1. Predicting launch success

Big data experts, hack/reduce, have been working in conjunction with dunnhumby to develop a system by which they can predict the success or failure of newly-launched products. This takes into account information such as the type of product being released and the number of stores selling the product. If successful, the resultant application could revolutionize business, and save the American economy millions (or even billions) of dollars in wasted marketing effort annually.

2. Battling credit-card fraud

Online credit-card fraud costs retailers approximately 3.5 billion dollars in chargebacks annually. As such, you can bet that there is a push to develop technologies that can better identify suspicious credit-card purchases and flag them for closer inspection. Sift Science, a San Francisco startup company, is attempting to do just that. Their application will be cloud-based, and will be available for use by other businesses to help them monitor their transaction in real time.

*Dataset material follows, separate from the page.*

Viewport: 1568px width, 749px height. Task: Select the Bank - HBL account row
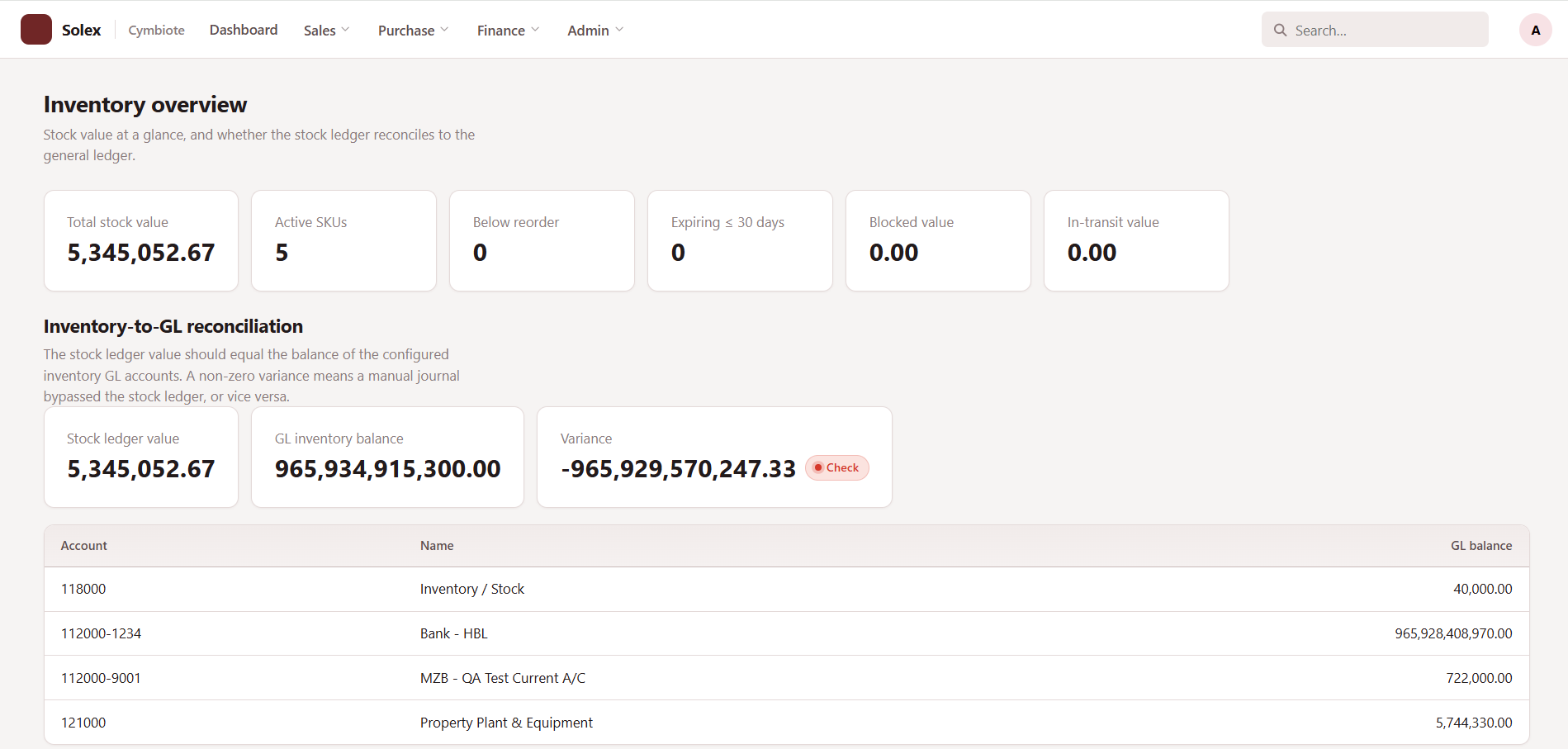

3. Identifying and assisting with potential health problems

When it comes to serious health-related issues, early detection is the key to survival and fast recovery. The problem is that in order for most illnesses to be properly identified before they become a major issue, a patient must be willing to submit to regular checkups and doctor visits—and given the current state of American health care, many simply will not. However, certain learning applications, such as the one currently in development by Professors Nathaniel Osgood and Kevin Stanley of the University of Saskatchewan, can help by collecting and analyzing important behavioral data, and using it to predict health risks in users. Another learning app called Just Shake It is targeted toward those who experience seizures or are at high risk of other health problems, such as strokes. This app allows users who are taken ill to contact emergency services by simply shaking their phone. The application uses machine learning to differentiate between the general tossing and josseling experienced by most smartphones, and the purposeful shakes of someone in need of medical help.

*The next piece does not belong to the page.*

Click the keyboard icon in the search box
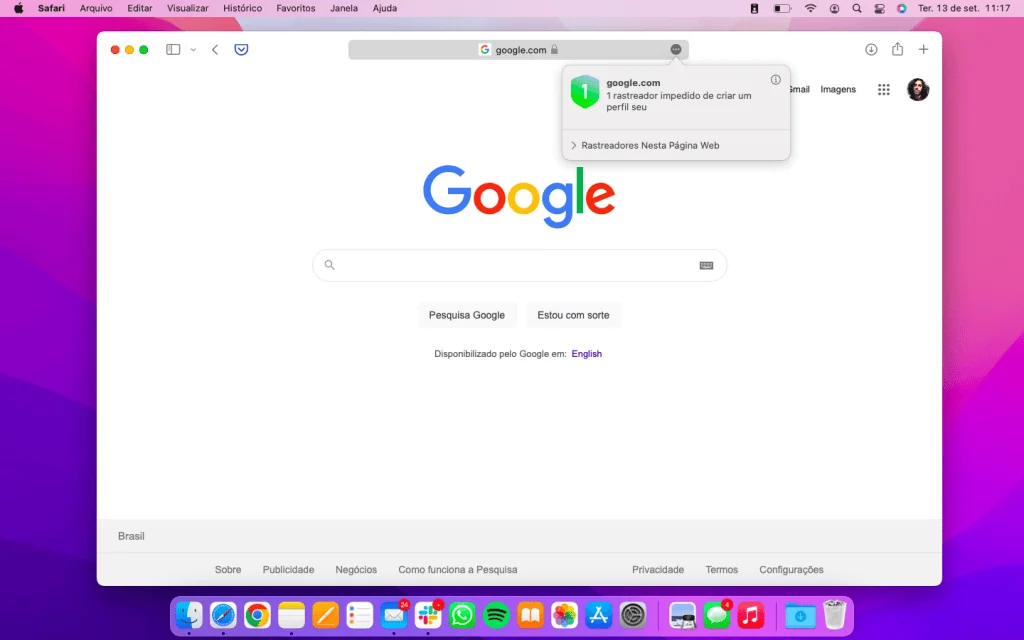This screenshot has width=1024, height=640. pos(706,264)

4. Improving personal identification and security

In order to really keep your personal information safe on a mobile device, you need to make sure that only those who are authorized can access it. This has lead to the use of password and PIN locking features, and even biometric fingerprint scanners. Still, these security measures all have their own flaws. In order to come up with something a bit more fool-proof, Seal Mobile ID is attempting to use the accelerometer found in most smartphones as a personal identifier. By learning the specific way that a user holds his or her phone, the application will be able to correctly identify and allow access without the need for PINS or Prints.

5. Protecting wildlife

Humanity continues to have an increasingly negative impact on various wild-animal species. Often times, this has less to do with any maliciousness on our part, and instead is a result of carelessness or other unintentional factors. Marine Explore and Cornell University have teamed up to create a learning application that will use whale audio recordings to help prevent collisions between marine mammals and transport ships. Others are hoping to use machine learning to be able to identify bird species sets from audio recordings, so as to get a better understanding of behavior and population. This will help conservationists determine if environmental changes are having a negative impact on local animal species.

So don’t judge all forms of artificial intelligence based on the actions of a few fictional, homicidal examples, because machine learning, and other advances like ultra-fast flash array storage, has the potential to do a lot of good. Let’s just make sure that we don’t put any of these new applications in charge of our nuclear weapons arsenal—after all, there’s no point in taking chances.